Перепишите все записи ниже без единого изменения.

- - - - -

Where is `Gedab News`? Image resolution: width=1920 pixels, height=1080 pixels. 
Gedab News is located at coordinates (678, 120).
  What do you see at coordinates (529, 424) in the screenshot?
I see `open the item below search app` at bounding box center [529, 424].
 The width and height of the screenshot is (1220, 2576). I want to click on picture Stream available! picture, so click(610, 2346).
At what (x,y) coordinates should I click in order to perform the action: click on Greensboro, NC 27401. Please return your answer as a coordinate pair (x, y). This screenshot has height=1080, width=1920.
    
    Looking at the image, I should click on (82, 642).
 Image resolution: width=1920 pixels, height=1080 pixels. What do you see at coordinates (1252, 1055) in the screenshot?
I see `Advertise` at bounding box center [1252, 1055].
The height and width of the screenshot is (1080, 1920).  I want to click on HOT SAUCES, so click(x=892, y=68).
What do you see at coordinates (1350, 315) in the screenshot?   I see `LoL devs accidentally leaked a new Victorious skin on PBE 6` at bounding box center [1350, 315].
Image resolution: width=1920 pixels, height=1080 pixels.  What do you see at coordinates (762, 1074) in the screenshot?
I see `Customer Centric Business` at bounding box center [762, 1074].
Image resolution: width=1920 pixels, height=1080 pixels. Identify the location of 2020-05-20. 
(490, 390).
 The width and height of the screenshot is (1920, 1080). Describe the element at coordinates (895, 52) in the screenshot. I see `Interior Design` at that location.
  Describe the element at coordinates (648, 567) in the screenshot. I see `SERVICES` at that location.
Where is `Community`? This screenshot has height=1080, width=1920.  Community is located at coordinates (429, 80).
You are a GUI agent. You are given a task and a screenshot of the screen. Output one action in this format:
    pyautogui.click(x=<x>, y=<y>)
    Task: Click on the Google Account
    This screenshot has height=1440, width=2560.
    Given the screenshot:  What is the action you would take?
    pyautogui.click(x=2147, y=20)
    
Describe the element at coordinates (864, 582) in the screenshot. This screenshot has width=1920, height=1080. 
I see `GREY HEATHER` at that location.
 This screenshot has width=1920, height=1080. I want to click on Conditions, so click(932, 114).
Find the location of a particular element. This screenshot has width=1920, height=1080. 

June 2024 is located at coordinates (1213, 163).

- - - - -

#### Решение задания
Where is `Gedab News`? Image resolution: width=1920 pixels, height=1080 pixels. 
Gedab News is located at coordinates (678, 120).
  What do you see at coordinates (529, 424) in the screenshot?
I see `open the item below search app` at bounding box center [529, 424].
 The width and height of the screenshot is (1220, 2576). I want to click on picture Stream available! picture, so click(610, 2346).
At what (x,y) coordinates should I click in order to perform the action: click on Greensboro, NC 27401. Please return your answer as a coordinate pair (x, y). This screenshot has height=1080, width=1920.
    
    Looking at the image, I should click on (82, 642).
 Image resolution: width=1920 pixels, height=1080 pixels. What do you see at coordinates (1252, 1055) in the screenshot?
I see `Advertise` at bounding box center [1252, 1055].
The height and width of the screenshot is (1080, 1920).  I want to click on HOT SAUCES, so click(x=892, y=68).
What do you see at coordinates (1350, 315) in the screenshot?   I see `LoL devs accidentally leaked a new Victorious skin on PBE 6` at bounding box center [1350, 315].
Image resolution: width=1920 pixels, height=1080 pixels.  What do you see at coordinates (762, 1074) in the screenshot?
I see `Customer Centric Business` at bounding box center [762, 1074].
Image resolution: width=1920 pixels, height=1080 pixels. Identify the location of 2020-05-20. 
(490, 390).
 The width and height of the screenshot is (1920, 1080). Describe the element at coordinates (895, 52) in the screenshot. I see `Interior Design` at that location.
  Describe the element at coordinates (648, 567) in the screenshot. I see `SERVICES` at that location.
Where is `Community`? This screenshot has height=1080, width=1920.  Community is located at coordinates (429, 80).
You are a GUI agent. You are given a task and a screenshot of the screen. Output one action in this format:
    pyautogui.click(x=<x>, y=<y>)
    Task: Click on the Google Account
    This screenshot has height=1440, width=2560.
    Given the screenshot:  What is the action you would take?
    pyautogui.click(x=2147, y=20)
    
Describe the element at coordinates (864, 582) in the screenshot. This screenshot has width=1920, height=1080. 
I see `GREY HEATHER` at that location.
 This screenshot has width=1920, height=1080. I want to click on Conditions, so click(932, 114).
Find the location of a particular element. This screenshot has width=1920, height=1080. 

June 2024 is located at coordinates (1213, 163).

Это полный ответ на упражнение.